Here is a small thing that used to annoy me more than it should have.
You add an MCP server to Claude Code. Something with OAuth, like Sentry or Notion. To actually get a token stored, you start an interactive session, open the /mcp panel, scroll to the right server, hit authenticate, and click through a browser popup. Fine on your laptop. Genuinely miserable on a server you reached over SSH, where there is no browser to pop anything up.
As of v2.1.186, shipped this week, that whole dance collapses into one command.
claude mcp login sentryThat is it. It runs the server's OAuth flow directly from your shell, stores the credentials, and you never open a session to do it.
What actually changed
Two new subcommands: claude mcp login <name> and claude mcp logout <name>. The first runs the OAuth handshake for a server you have already configured. The second clears the stored credentials when you are done with it, or when a token has gone stale and you want a clean re-auth.

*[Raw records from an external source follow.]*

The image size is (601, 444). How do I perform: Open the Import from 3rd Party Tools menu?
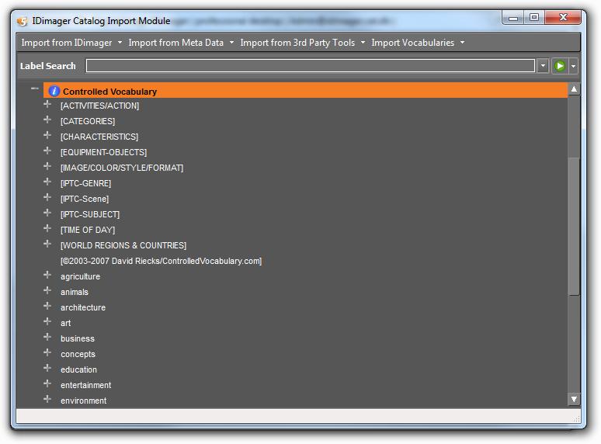pos(302,43)
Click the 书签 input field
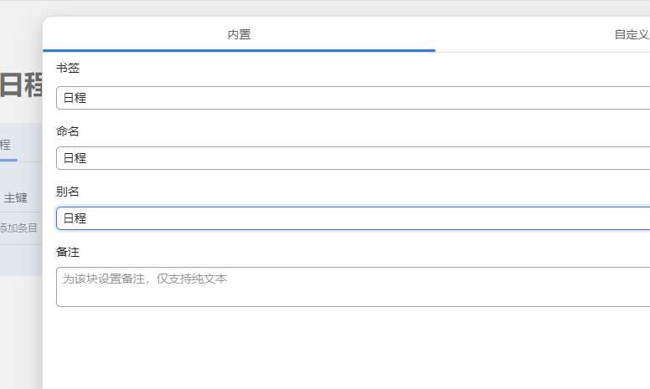The height and width of the screenshot is (389, 650). click(352, 98)
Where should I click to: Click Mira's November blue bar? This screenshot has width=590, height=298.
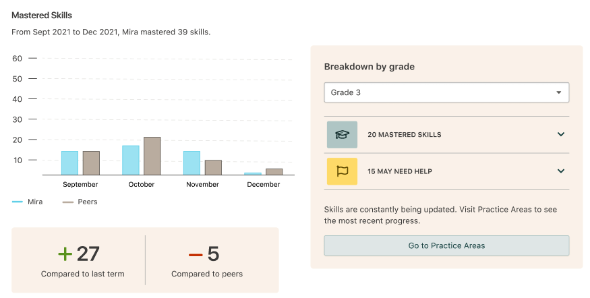click(x=191, y=163)
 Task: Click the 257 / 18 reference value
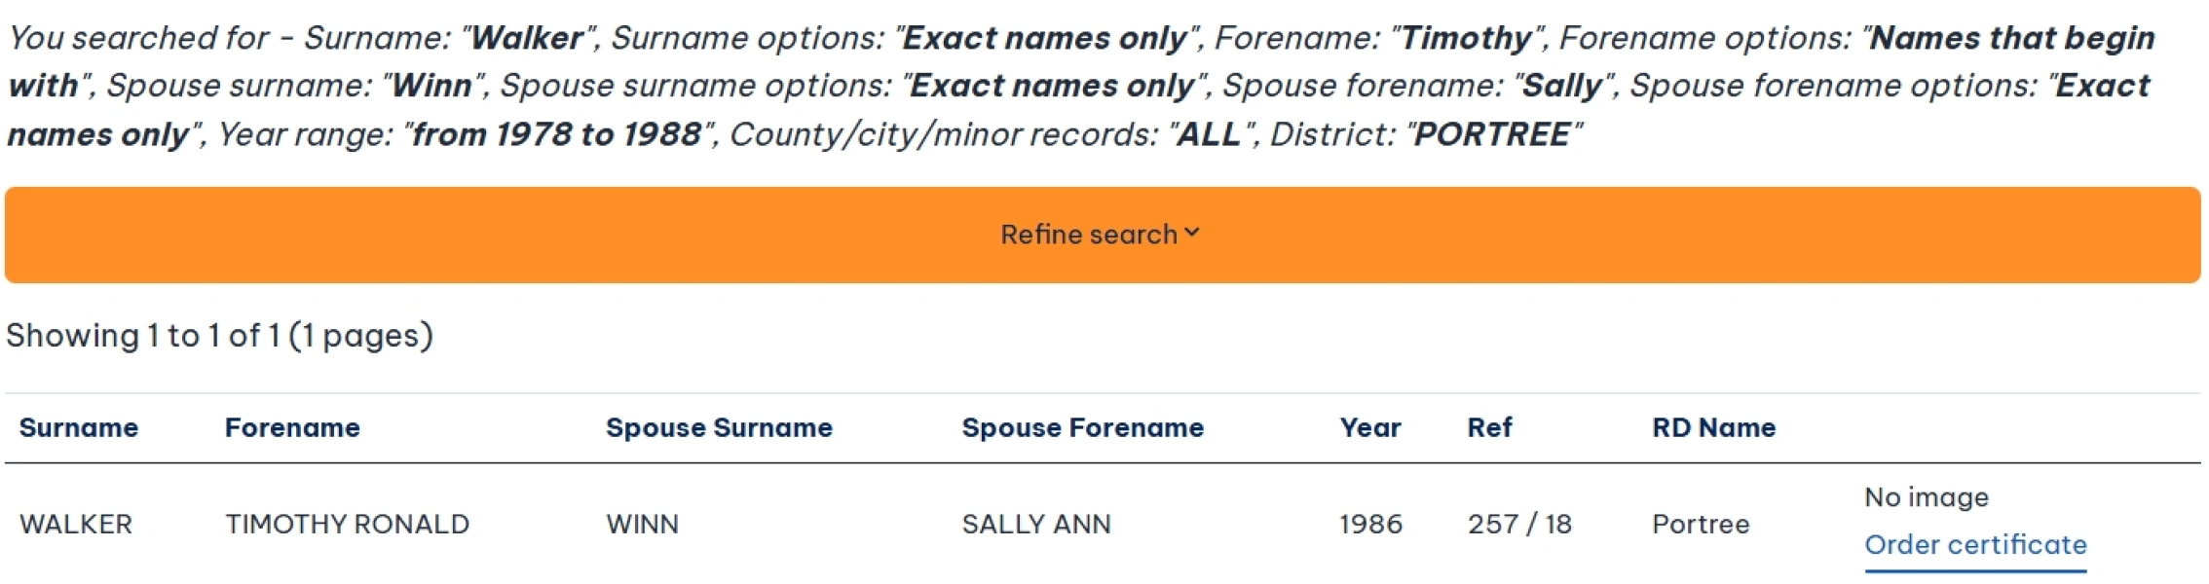pyautogui.click(x=1519, y=525)
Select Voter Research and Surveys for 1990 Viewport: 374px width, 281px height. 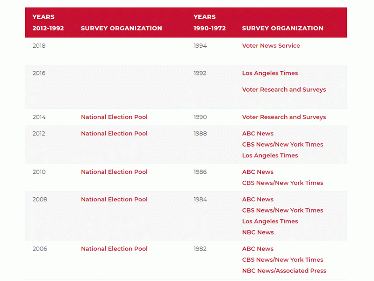coord(284,117)
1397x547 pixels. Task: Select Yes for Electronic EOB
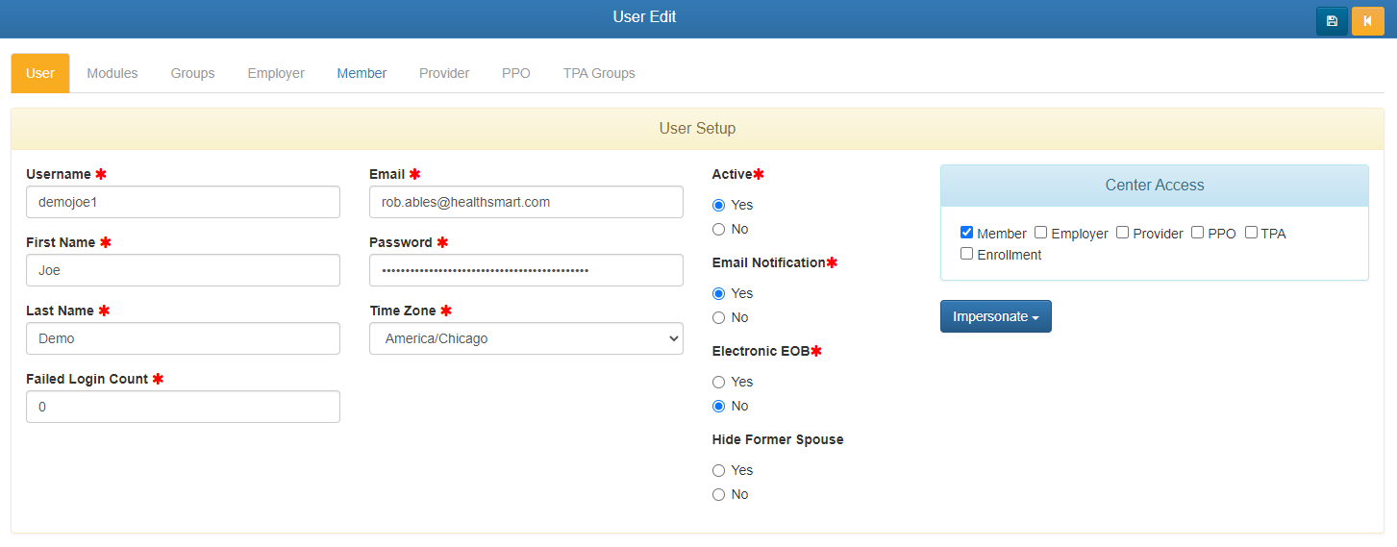(718, 382)
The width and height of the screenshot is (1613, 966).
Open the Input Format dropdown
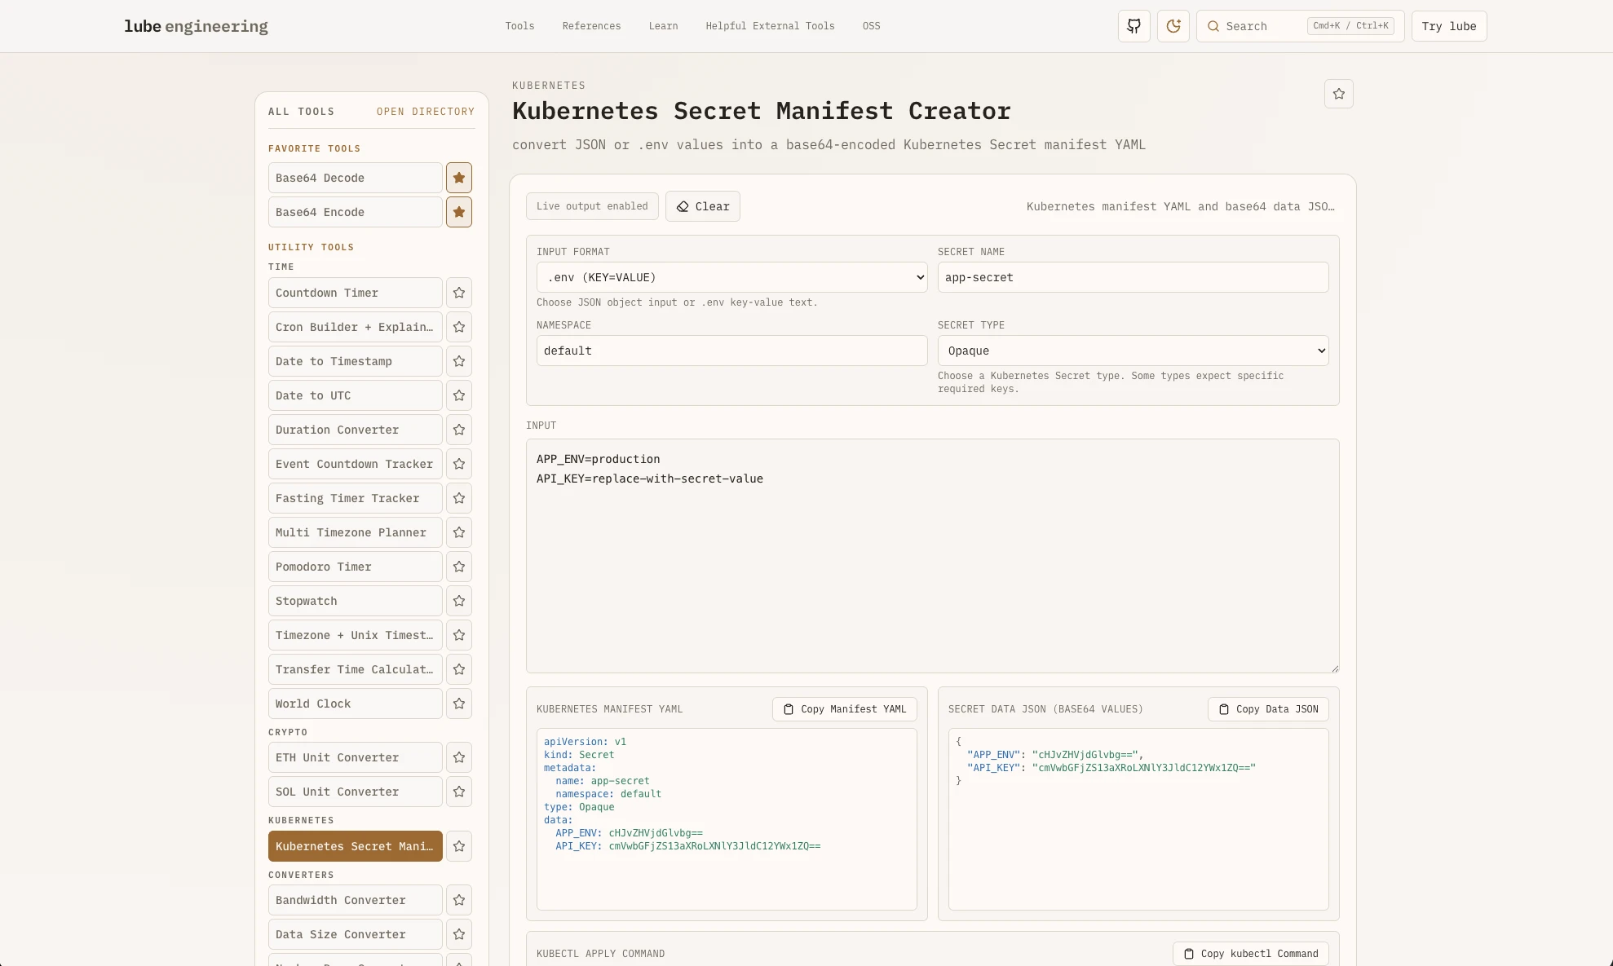731,277

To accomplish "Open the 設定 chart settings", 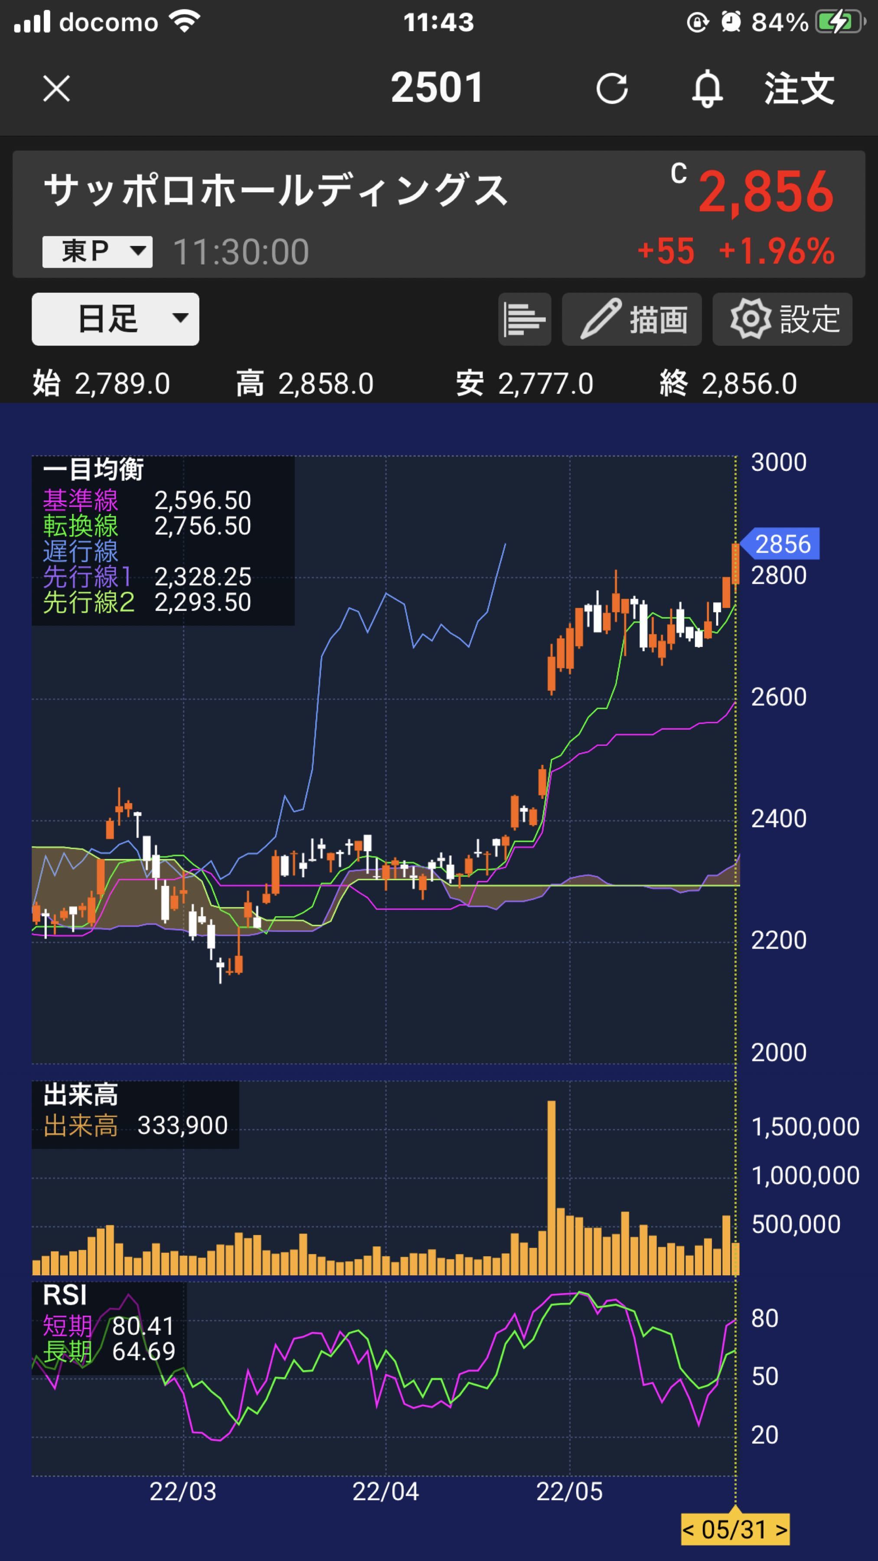I will pos(782,319).
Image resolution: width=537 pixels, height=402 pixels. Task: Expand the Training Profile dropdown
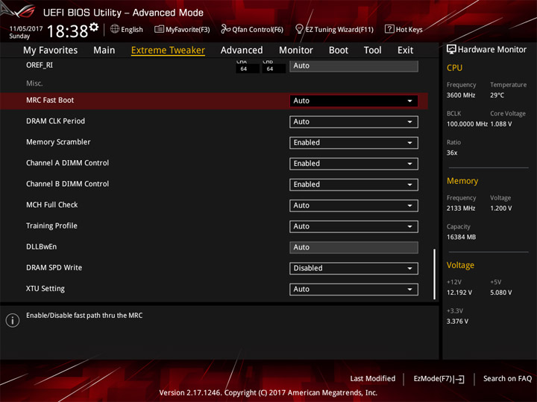pyautogui.click(x=354, y=226)
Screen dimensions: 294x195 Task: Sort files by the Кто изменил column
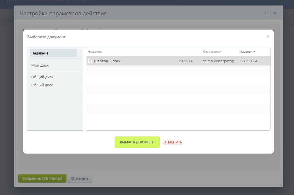(212, 52)
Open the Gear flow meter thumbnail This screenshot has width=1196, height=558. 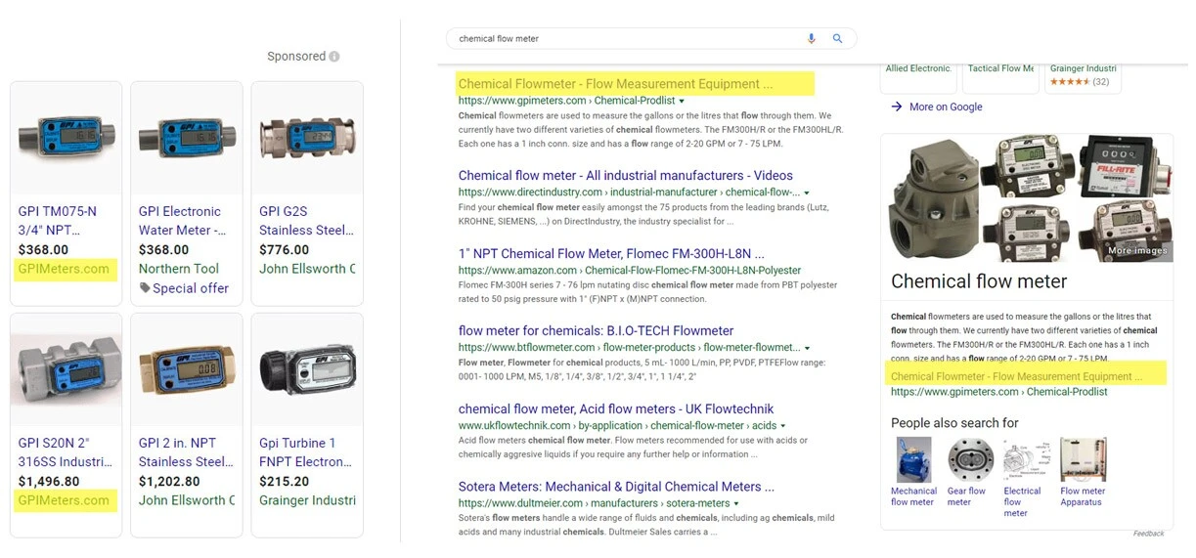click(x=970, y=460)
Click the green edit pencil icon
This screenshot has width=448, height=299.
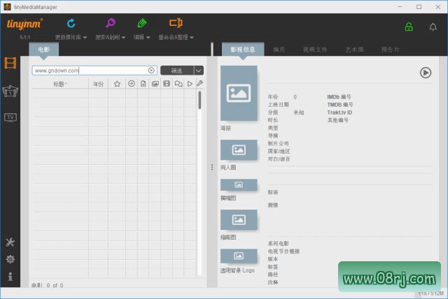click(x=143, y=24)
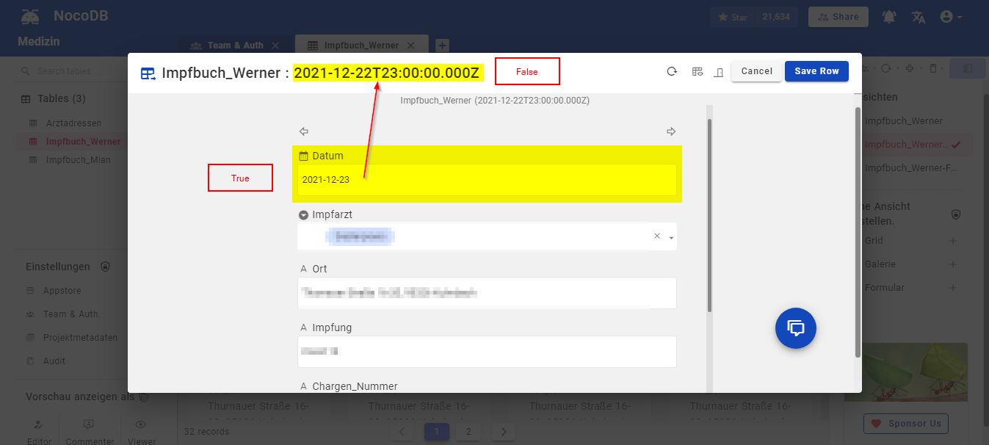Click the expand record icon beside Cancel
This screenshot has height=445, width=989.
click(x=717, y=72)
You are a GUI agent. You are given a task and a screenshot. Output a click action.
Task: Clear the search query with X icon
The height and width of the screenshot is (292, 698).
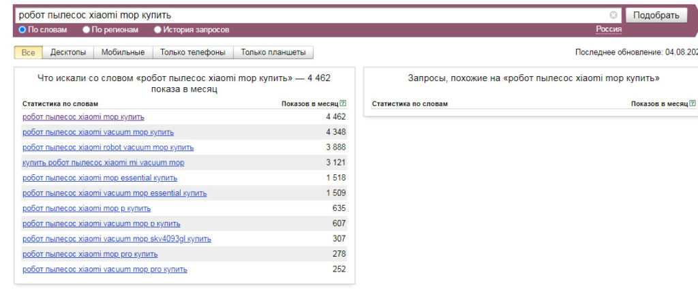613,15
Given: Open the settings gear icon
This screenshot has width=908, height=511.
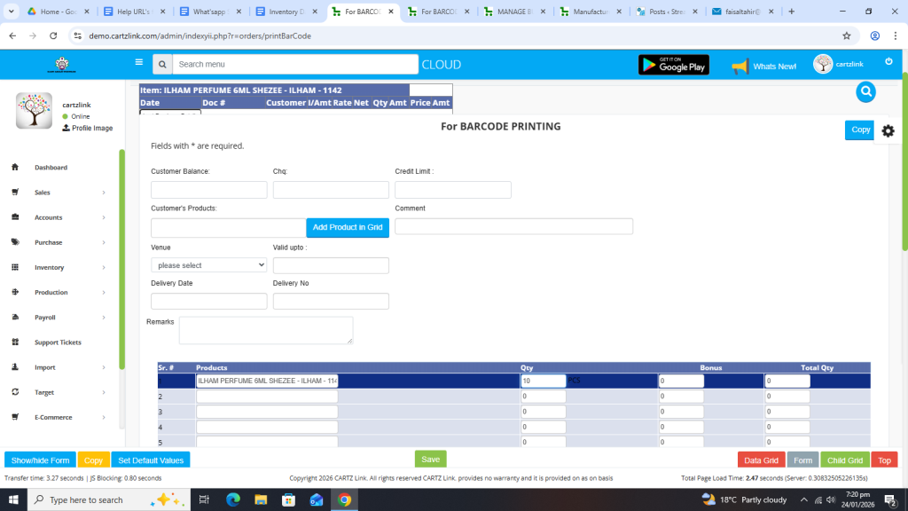Looking at the screenshot, I should (888, 130).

Nothing about how you add servers changed. What changed is that the authentication step left the interactive UI and became a normal CLI command, the kind you can put in a script.
The full loop
Say you want Sentry. Three commands, start to finish.
Add the server:
claude mcp add --transport http sentry https://mcp.sentry.dev/mcpLog in:
claude mcp login sentryCheck it took:
claude mcp listclaude mcp list shows each configured server and its connection status, so you get confirmation without opening Claude at all. When you want to revoke, claude mcp logout sentry and the stored token is gone.
If you have read Getting the best out of Claude Code, this slots right into the same idea: the terminal is the control surface, and the fewer times you have to drop into a menu to do something, the better.
The part that actually matters: SSH and headless boxes
This is where the old flow really hurt. On a remote machine with no display server, the /mcp panel would try to open a browser that does not exist, and you were stuck.
The login command handles this. As of v2.1.191 it detects when there is no local browser, an SSH session, or Linux without a display, and instead of failing it prints the authorisation URL. You open that URL on your own machine, approve the app, then copy the full redirect URL out of your browser's address bar and paste it back at the prompt.
Two things to know so it does not trip you up:
- You need an interactive terminal for the paste step. Connect with
ssh -t, otherwise there is no prompt to paste into. - You can force the URL flow even when a browser exists with
--no-browser. Handy when your local default browser is the wrong profile, or you just prefer copying the link.
ssh -t you@your-box 'claude mcp login sentry --no-browser'One gotcha worth flagging: by default Claude Code picks a random free port for the OAuth callback. Most servers do not care. A few require a specific redirect URI registered in advance, and those will reject a random port. If a login bounces for that reason, check what redirect URI the server expects rather than assuming the command is broken.
Why this is a quiet win
The headline feature is convenience. The real win is that authentication is now scriptable.
Provisioning a fresh dev box or a CI runner used to mean a human sitting in an interactive session clicking through OAuth popups for every connected service. Now the same setup is just a list of add and login lines in a provisioning script. It composes. It belongs in the same setup file as your npm install and your dotfiles.
That is the difference between a feature you click and a feature you can build on top of.
The one thing to keep your eye on
login stores a credential on the machine you run it on. That is the entire point, and it is also the thing to be deliberate about.
Only log in to servers you actually trust, and only on machines you control. An MCP server you authenticate against can read and act on whatever that token grants. If you want the longer version of why a connected MCP server deserves the same scrutiny as any other privileged integration, an open MCP server is worse than an open database makes that case in full. The convenience of one-line login does not change the trust question. It just removes the excuse that auth was too annoying to do properly.
Small commands like this rarely make a release's headline. But the OAuth dance was a daily papercut, and now it is one line you can drop in a script. That is the kind of unglamorous improvement that quietly adds up.